4. Adaptive Immunity

Types of Adaptive Immunity

The adaptive immune response is mediated by B and T cells and creates immunity memory.

The adaptive immune system mounts a stronger, antigen-specific immune response after the innate immune response fails to prevent a pathogen from causing an infection. There are two subdivisions of the adaptive immune system: cell-mediated immunity and humoral immunity.

Cell-Mediated Immunity

Cell mediated immunity is controlled by type 1 helper T cells (Th1) and cytotoxic T cells. These cells are activated by antigen-presenting cells, which causes them to rapidly mature into forms specific to that antigen. T cells then circulate through the body to destroy pathogens in several ways. Helper T cells facilitate the immune response by guiding cytotoxic T cells to pathogens or pathogen-infected cells, which they will then destroy.

Cytotoxic T cells kill pathogens in several ways, including the release of granules that contain the cytotoxins perforin and granzyme, which lyse small pores in the membrane of a pathogen. Then T-cell produced proteases enter the pathogen and induce an apoptosis response within the cell. Helper T cells secrete cytokines  such as interferon-gamma, which can activate cytotoxic T cells and macrophages.

Humoral Immunity

Humoral immunity refers to the component of the adaptive immune response that is caused by B cells, antibodies, and type 2 helper T cells (Th2), as well as circulating mast cells and eosinophils to a lesser extent.

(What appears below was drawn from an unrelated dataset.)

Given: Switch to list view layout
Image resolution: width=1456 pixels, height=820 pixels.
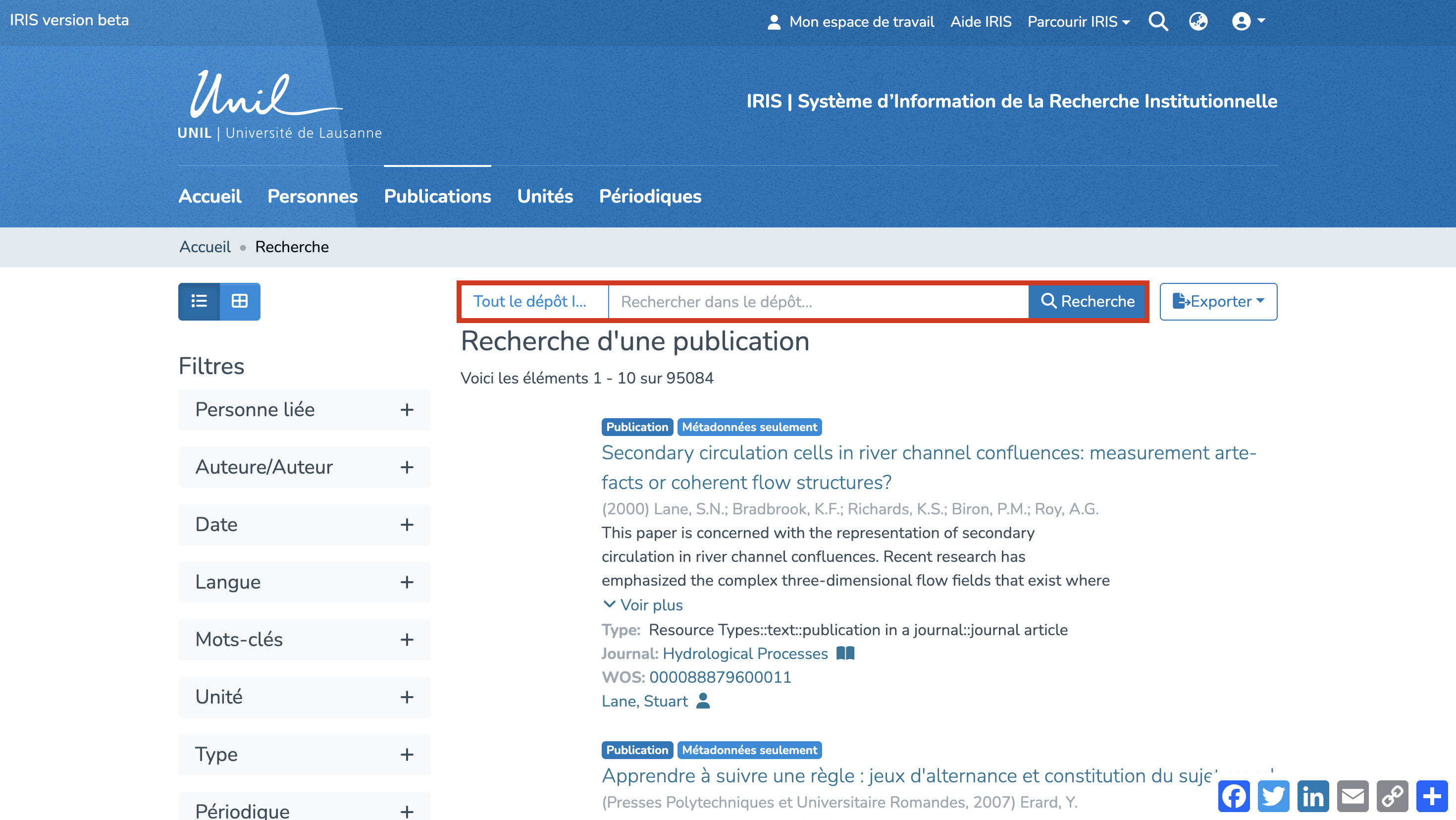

Its name comes from the idea that blood is one of the humors of the body, since antibodies provide passive or active immunity through circulation in the bloodstream.

Type 2 helper T cells are included in the humoral immune system because they present antigens to immature B-cells, which undergo proliferation to become specific to the presented antigen. The B cells then rapidly produce a large number of antibodies that circulate through the body’s plasma.

Antibodies provide a number of functions in humoral immunity. Six different classes of antibodies provide distinct functions and interact with different cells in the immune system. All antibodies bind to pathogens to opsonize them, which makes it easier for phagocytic cells to bind to and destroy the pathogen. They also neutralize the toxins produced by certain pathogens and provide complement pathway activation, in which circulating proteins are combined in a complex cascade that forms a membrane attack complex on a pathogen cell membrane, which lyses the cell.

Mast cells and eosinophils are considered part of the humoral immune system because they can be sensitized towards certain antigens through circulating immunoglobin E (IgE), a specific type of antibody produced by B cells. IgE binds to the mast cells and eosinophils when an antigen is detected, using a type of Fc receptor on the mast cell or eosinophil that has a high-binding affinity with IgE. This binding will cause degranulation and release of inflammatory mediators that start an immune response against the antigen. This process is the reason why memory B cells can cause hypersensitivity (allergy) formation, as circulating IgE from those memory cells will activate a rapid inflammatory and immune response.


Types of Adaptive Immunity: This diagram of adaptive immunity indicates the flow from antigen to APC, MHC2, CD4+, T helper cells, B cells, antibodies, macrophages, and killer T cells.